Problem statement: Could you work out how many lines in the material below hold the word "Prompt"? Give only the number in reply.
- - - - -
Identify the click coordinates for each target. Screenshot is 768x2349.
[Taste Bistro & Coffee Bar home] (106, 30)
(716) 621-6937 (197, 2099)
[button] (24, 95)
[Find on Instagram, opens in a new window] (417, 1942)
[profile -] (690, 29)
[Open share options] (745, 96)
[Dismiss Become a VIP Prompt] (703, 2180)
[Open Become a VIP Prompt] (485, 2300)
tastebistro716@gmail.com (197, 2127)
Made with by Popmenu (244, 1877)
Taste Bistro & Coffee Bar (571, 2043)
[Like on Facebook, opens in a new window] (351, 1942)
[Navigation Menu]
- - - - -
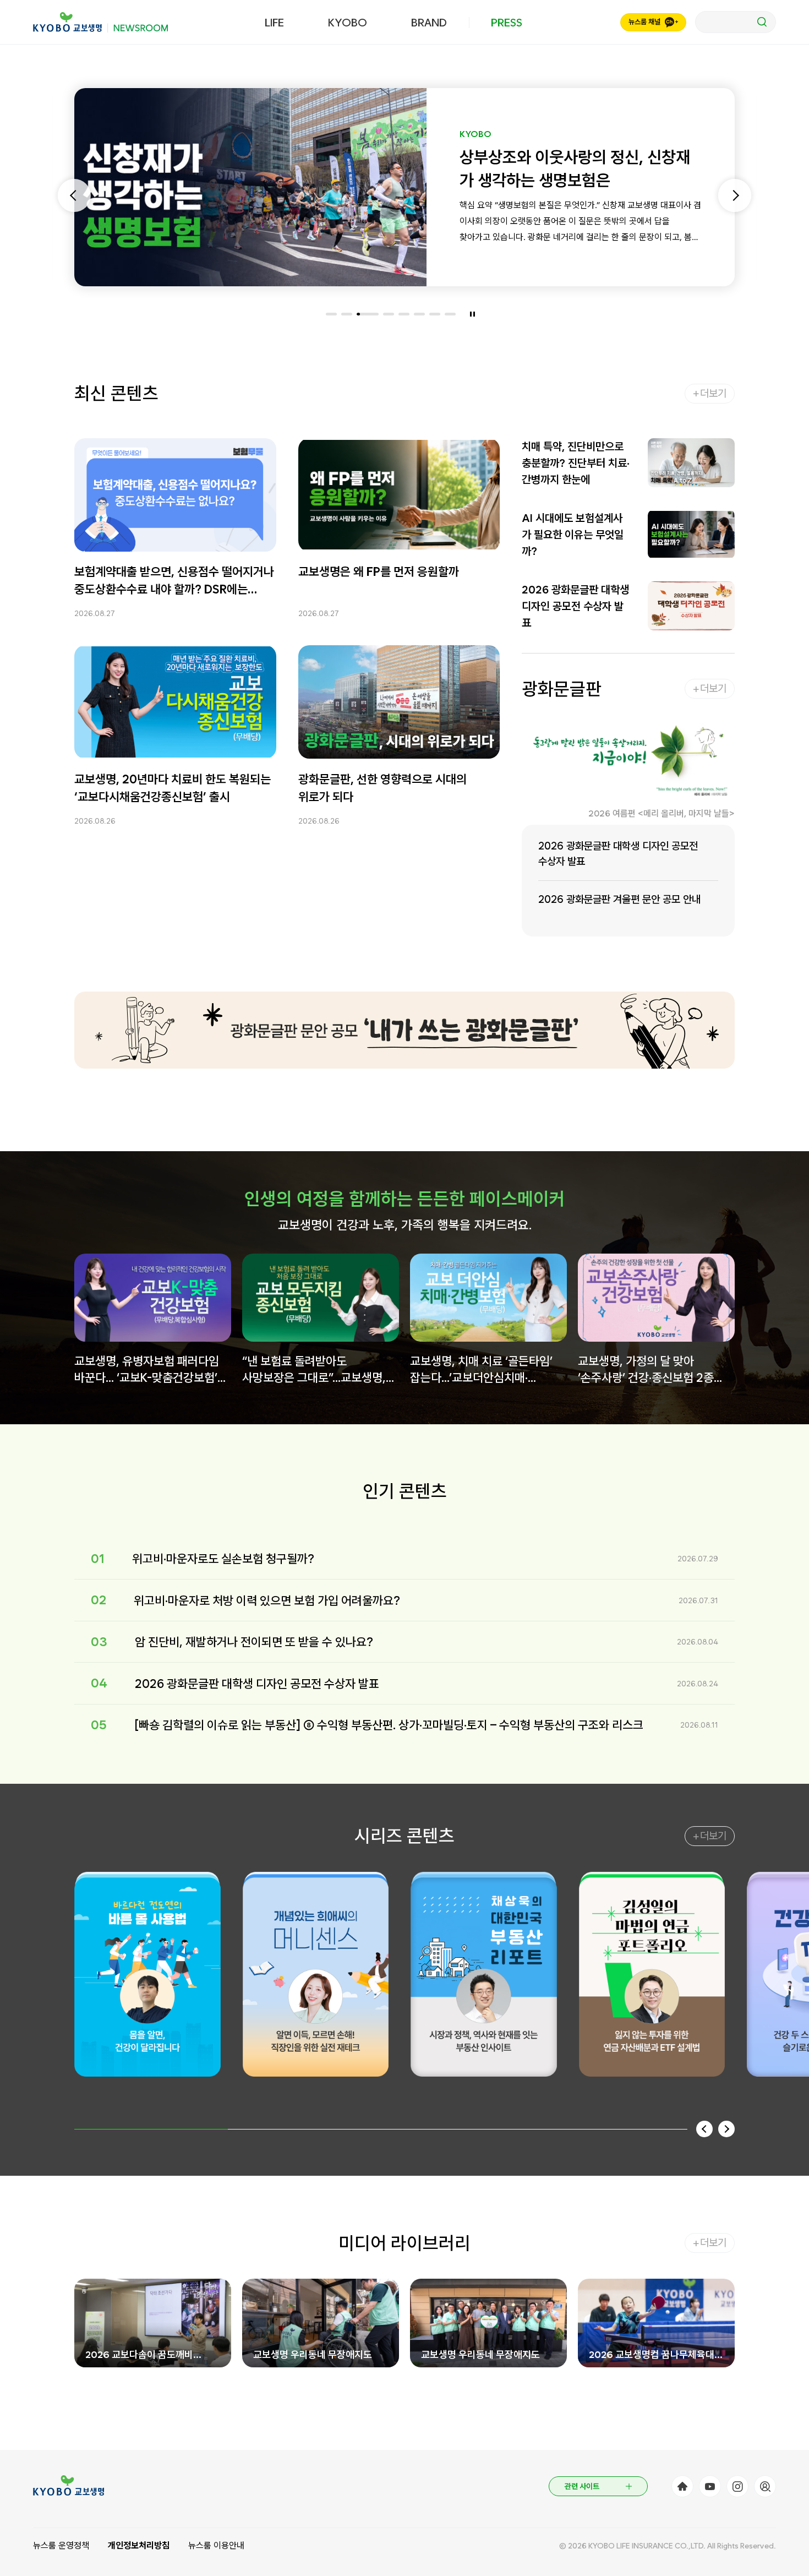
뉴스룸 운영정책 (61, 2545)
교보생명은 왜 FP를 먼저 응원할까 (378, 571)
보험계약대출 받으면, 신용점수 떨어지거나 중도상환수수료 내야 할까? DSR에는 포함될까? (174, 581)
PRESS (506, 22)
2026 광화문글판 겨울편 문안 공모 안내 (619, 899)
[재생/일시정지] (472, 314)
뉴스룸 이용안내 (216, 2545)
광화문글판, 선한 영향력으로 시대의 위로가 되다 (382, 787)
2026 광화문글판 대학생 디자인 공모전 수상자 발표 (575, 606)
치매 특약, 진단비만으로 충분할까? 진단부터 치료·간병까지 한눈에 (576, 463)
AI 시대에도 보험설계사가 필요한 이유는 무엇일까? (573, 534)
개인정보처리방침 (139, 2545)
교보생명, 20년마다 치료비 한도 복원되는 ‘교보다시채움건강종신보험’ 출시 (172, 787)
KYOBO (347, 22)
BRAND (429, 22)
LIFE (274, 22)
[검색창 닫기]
- - - - -
Response for this exercise: 2